---------- Material for the task ----------

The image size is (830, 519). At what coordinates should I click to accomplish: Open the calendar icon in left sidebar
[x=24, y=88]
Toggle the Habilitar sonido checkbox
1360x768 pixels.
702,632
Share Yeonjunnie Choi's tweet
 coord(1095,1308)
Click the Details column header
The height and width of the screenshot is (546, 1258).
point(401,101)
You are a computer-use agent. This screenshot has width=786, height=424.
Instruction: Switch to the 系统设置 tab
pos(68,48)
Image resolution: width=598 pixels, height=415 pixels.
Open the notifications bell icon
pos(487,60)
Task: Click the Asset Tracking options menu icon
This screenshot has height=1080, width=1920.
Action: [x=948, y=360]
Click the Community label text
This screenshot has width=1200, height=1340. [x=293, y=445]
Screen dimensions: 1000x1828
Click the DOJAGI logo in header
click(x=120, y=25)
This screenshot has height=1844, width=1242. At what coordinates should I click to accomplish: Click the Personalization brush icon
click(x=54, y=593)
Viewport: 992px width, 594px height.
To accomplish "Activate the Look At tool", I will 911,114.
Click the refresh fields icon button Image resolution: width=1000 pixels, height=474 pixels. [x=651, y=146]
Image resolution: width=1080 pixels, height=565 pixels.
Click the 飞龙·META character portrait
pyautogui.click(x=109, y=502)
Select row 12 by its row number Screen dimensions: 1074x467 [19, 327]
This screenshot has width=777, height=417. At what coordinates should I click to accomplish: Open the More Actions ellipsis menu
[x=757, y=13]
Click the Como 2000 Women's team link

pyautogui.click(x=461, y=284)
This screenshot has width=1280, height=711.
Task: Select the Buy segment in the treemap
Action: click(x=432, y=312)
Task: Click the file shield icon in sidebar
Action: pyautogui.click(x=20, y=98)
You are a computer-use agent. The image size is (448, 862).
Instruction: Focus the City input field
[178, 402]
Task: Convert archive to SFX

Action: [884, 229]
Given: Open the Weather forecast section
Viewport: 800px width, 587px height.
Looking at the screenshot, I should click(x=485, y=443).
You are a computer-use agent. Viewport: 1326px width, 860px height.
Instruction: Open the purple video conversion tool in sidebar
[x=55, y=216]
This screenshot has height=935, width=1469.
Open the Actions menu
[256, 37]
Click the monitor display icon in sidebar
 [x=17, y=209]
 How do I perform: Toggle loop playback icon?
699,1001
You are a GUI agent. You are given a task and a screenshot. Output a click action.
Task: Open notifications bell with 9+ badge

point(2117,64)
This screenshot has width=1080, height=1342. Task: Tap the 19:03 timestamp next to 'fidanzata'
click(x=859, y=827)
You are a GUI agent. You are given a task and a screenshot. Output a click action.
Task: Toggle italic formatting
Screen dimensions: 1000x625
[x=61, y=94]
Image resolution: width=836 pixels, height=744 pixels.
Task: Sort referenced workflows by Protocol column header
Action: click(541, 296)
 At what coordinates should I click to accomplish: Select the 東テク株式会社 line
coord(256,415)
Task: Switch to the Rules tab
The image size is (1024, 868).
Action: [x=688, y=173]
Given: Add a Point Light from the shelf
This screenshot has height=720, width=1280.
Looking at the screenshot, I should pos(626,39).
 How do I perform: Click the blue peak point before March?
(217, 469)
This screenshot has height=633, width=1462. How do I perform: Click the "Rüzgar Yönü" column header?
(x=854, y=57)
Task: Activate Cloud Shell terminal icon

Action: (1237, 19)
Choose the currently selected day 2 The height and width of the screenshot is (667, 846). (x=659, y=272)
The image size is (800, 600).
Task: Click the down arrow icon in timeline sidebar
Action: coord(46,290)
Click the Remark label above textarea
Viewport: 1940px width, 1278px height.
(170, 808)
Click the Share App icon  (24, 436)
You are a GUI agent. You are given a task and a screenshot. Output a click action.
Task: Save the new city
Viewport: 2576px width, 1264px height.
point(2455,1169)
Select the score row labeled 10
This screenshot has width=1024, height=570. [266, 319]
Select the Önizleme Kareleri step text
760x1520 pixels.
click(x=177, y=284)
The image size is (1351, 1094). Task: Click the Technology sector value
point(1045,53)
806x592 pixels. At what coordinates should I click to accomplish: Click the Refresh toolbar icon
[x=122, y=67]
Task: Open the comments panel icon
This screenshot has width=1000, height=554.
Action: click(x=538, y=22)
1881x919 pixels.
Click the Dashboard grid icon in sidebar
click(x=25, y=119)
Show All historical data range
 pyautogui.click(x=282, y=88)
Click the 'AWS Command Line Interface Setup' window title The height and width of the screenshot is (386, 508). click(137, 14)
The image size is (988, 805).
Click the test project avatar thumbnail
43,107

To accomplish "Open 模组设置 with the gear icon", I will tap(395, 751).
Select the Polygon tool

----------

Requirement:
Generate an exact reproduction of all entries.

Response:
The image size is (830, 519). At what coordinates should I click to accomplish: Open the calendar icon in left sidebar
[x=24, y=88]
Toggle the Habilitar sonido checkbox
1360x768 pixels.
702,632
Share Yeonjunnie Choi's tweet
 coord(1095,1308)
Click the Details column header
The height and width of the screenshot is (546, 1258).
point(401,101)
You are a computer-use agent. This screenshot has width=786, height=424.
Instruction: Switch to the 系统设置 tab
pos(68,48)
Image resolution: width=598 pixels, height=415 pixels.
Open the notifications bell icon
pos(487,60)
Task: Click the Asset Tracking options menu icon
This screenshot has height=1080, width=1920.
Action: [x=948, y=360]
Click the Community label text
This screenshot has width=1200, height=1340. [x=293, y=445]
Screen dimensions: 1000x1828
Click the DOJAGI logo in header
click(x=120, y=25)
This screenshot has height=1844, width=1242. At what coordinates should I click to accomplish: Click the Personalization brush icon
click(x=54, y=593)
Viewport: 992px width, 594px height.
To accomplish "Activate the Look At tool", I will 911,114.
Click the refresh fields icon button Image resolution: width=1000 pixels, height=474 pixels. [x=651, y=146]
Image resolution: width=1080 pixels, height=565 pixels.
Click the 飞龙·META character portrait
pyautogui.click(x=109, y=502)
Select row 12 by its row number Screen dimensions: 1074x467 [19, 327]
This screenshot has width=777, height=417. At what coordinates should I click to accomplish: Open the More Actions ellipsis menu
[x=757, y=13]
Click the Como 2000 Women's team link

pyautogui.click(x=461, y=284)
This screenshot has width=1280, height=711.
Task: Select the Buy segment in the treemap
Action: click(x=432, y=312)
Task: Click the file shield icon in sidebar
Action: pyautogui.click(x=20, y=98)
You are a computer-use agent. The image size is (448, 862).
Instruction: Focus the City input field
[178, 402]
Task: Convert archive to SFX

Action: [884, 229]
Given: Open the Weather forecast section
Viewport: 800px width, 587px height.
Looking at the screenshot, I should click(x=485, y=443).
You are a computer-use agent. Viewport: 1326px width, 860px height.
Instruction: Open the purple video conversion tool in sidebar
[x=55, y=216]
This screenshot has height=935, width=1469.
Open the Actions menu
[256, 37]
Click the monitor display icon in sidebar
 [x=17, y=209]
 How do I perform: Toggle loop playback icon?
699,1001
You are a GUI agent. You are given a task and a screenshot. Output a click action.
Task: Open notifications bell with 9+ badge

point(2117,64)
This screenshot has width=1080, height=1342. Task: Tap the 19:03 timestamp next to 'fidanzata'
click(x=859, y=827)
You are a GUI agent. You are given a task and a screenshot. Output a click action.
Task: Toggle italic formatting
Screen dimensions: 1000x625
[x=61, y=94]
Image resolution: width=836 pixels, height=744 pixels.
Task: Sort referenced workflows by Protocol column header
Action: click(541, 296)
 At what coordinates should I click to accomplish: Select the 東テク株式会社 line
coord(256,415)
Task: Switch to the Rules tab
The image size is (1024, 868).
Action: [x=688, y=173]
Given: Add a Point Light from the shelf
This screenshot has height=720, width=1280.
Looking at the screenshot, I should pos(626,39).
 How do I perform: Click the blue peak point before March?
(217, 469)
This screenshot has height=633, width=1462. How do I perform: Click the "Rüzgar Yönü" column header?
(x=854, y=57)
Task: Activate Cloud Shell terminal icon

Action: (1237, 19)
Choose the currently selected day 2 The height and width of the screenshot is (667, 846). (x=659, y=272)
The image size is (800, 600).
Task: Click the down arrow icon in timeline sidebar
Action: coord(46,290)
Click the Remark label above textarea
Viewport: 1940px width, 1278px height.
(170, 808)
Click the Share App icon  (24, 436)
You are a GUI agent. You are given a task and a screenshot. Output a click action.
Task: Save the new city
Viewport: 2576px width, 1264px height.
point(2455,1169)
Select the score row labeled 10
This screenshot has width=1024, height=570. [266, 319]
Select the Önizleme Kareleri step text
760x1520 pixels.
click(x=177, y=284)
The image size is (1351, 1094). Task: Click the Technology sector value
point(1045,53)
806x592 pixels. At what coordinates should I click to accomplish: Click the Refresh toolbar icon
[x=122, y=67]
Task: Open the comments panel icon
This screenshot has width=1000, height=554.
Action: click(x=538, y=22)
1881x919 pixels.
Click the Dashboard grid icon in sidebar
click(x=25, y=119)
Show All historical data range
 pyautogui.click(x=282, y=88)
Click the 'AWS Command Line Interface Setup' window title The height and width of the screenshot is (386, 508). click(137, 14)
The image size is (988, 805).
Click the test project avatar thumbnail
43,107

To accomplish "Open 模组设置 with the gear icon", I will tap(395, 751).
Select the Polygon tool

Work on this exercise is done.